While they did not reach the extremes of the Thirty Years’ War, the
English viewed them through the lens of that bloody conflict. English civilians greatly feared the specter
of war and the undisciplined, drunken soldiers raping, pillaging, and burning
their way across England as they had done in Germany.[19] The belief that English communities were
sending off their coarser, ruder elements to fight only added to English fear
of the dangers of war.[20] Both sides took pains to highlight the
barbarity of the other, documenting plundering, massacres, and rapes.

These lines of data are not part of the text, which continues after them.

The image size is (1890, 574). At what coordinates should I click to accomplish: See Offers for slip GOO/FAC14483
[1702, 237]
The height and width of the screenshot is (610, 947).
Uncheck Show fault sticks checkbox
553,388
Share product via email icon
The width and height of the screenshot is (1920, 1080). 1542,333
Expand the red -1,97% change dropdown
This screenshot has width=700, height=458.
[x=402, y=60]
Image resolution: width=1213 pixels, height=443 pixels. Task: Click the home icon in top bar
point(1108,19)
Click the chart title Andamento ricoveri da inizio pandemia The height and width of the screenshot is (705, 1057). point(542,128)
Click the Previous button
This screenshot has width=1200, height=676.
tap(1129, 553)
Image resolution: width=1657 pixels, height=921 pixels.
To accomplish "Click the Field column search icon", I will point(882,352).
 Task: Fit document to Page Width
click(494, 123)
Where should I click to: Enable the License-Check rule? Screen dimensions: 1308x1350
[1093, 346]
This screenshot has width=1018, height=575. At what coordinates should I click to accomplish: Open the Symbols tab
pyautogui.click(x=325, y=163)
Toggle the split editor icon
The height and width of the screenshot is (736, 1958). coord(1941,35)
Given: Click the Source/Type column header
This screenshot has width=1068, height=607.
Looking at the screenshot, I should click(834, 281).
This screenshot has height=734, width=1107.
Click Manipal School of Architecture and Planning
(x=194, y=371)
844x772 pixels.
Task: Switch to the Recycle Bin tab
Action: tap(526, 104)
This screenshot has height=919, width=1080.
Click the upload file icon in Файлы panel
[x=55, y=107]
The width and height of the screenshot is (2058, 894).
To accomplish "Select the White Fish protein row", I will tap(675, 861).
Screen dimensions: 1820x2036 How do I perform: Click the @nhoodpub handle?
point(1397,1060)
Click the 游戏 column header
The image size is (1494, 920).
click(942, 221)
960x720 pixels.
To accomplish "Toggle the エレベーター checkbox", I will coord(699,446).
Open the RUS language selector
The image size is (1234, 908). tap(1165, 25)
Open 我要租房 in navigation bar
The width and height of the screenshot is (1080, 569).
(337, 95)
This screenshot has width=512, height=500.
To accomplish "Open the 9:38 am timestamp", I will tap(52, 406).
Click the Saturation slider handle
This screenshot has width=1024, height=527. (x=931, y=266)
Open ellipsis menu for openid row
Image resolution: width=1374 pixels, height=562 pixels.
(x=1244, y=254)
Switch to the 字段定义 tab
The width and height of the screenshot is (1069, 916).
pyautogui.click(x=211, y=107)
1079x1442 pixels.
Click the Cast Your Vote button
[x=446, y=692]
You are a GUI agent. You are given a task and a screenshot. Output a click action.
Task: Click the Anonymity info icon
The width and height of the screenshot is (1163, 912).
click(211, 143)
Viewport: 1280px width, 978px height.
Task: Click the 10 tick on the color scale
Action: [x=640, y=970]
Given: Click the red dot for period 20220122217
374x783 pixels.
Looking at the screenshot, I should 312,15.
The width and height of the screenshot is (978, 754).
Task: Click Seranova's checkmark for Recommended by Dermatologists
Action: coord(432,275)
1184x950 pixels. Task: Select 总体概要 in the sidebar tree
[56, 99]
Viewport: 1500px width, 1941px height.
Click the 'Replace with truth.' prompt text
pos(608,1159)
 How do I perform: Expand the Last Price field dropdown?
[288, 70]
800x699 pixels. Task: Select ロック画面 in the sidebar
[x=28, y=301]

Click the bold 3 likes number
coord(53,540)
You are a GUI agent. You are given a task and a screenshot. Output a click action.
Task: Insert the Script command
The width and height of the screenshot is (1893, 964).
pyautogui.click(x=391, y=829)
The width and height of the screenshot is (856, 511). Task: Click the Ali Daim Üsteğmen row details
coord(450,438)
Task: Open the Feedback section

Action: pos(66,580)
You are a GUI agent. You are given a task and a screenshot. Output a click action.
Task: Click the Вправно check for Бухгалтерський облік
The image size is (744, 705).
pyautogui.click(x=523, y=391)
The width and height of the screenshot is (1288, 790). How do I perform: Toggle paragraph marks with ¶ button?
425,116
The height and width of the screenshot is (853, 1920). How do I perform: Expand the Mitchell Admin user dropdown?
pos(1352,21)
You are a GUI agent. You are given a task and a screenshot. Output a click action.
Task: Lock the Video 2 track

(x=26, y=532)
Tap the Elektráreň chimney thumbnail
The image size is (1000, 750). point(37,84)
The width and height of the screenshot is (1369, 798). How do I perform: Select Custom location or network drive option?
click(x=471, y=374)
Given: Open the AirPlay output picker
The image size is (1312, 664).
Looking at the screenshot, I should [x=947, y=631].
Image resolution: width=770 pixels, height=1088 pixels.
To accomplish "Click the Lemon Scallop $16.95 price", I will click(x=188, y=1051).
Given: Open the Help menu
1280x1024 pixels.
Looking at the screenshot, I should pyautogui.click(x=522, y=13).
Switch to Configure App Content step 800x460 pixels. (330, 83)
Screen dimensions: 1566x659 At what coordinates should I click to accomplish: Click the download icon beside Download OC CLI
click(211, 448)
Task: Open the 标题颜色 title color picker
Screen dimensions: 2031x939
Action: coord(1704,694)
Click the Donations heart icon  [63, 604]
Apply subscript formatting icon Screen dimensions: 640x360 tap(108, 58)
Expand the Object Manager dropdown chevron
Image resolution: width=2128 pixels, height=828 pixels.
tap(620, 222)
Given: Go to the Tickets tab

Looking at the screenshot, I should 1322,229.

When war crimes occurred, the perpetrators frequently went
out of their way to justify their acts, as in claiming that is was acceptable
to kill prisoners in cold blood if they represented a danger to the army, or
that God sometimes sanctioned the murder of women and children in the Bible.[21] It was also common to claim that a massacre
or decimation of surrendering troops was acceptable if they had violated the
laws of war themselves by either stubbornly defending a besieged town beyond
reasonable chance of success[22],
using poisoned bullets, or by using chewed bullets. During the Siege of Colchester parliamentary
troops claimed that General Goring ordered his troops to chew bullets, roll
them in sand, or to otherwise poison them in order to inflict more casualties
among the attackers. Although the chewed
bullets in question appear to merely have come from crude bullet molds,
parliamentary forces executed twenty prisoners who had poorly made bullets
after the end of the siege.[23]
Reprisals were another common excuse for committing war crimes. In 1644, William Doddington hanged twelve
civilians in response to the execution of Irish prisoners by Colonel William
Sydenham.[24] The execution of Irish prisoners itself, was
justified by Parliament as justice for the rape and murder of Protestant civilians
in Ireland during the Irish Rebellion.
Reprisal was also the justification provided when royalist forces led by
Major John Connaught smoked parliamentarians out of their refuge in a church
steeple in Bartholemy, and then stripped and murdered all but three of the
men. Oral tradition indicates that the
reason behind the massacre was that the church rector’s son had fired upon the
besieging royalists from the steeple.[25]
Not all war crimes fell into the category of reprisals. Like other wars, rape was part of the
unofficial activities of the English Civil War.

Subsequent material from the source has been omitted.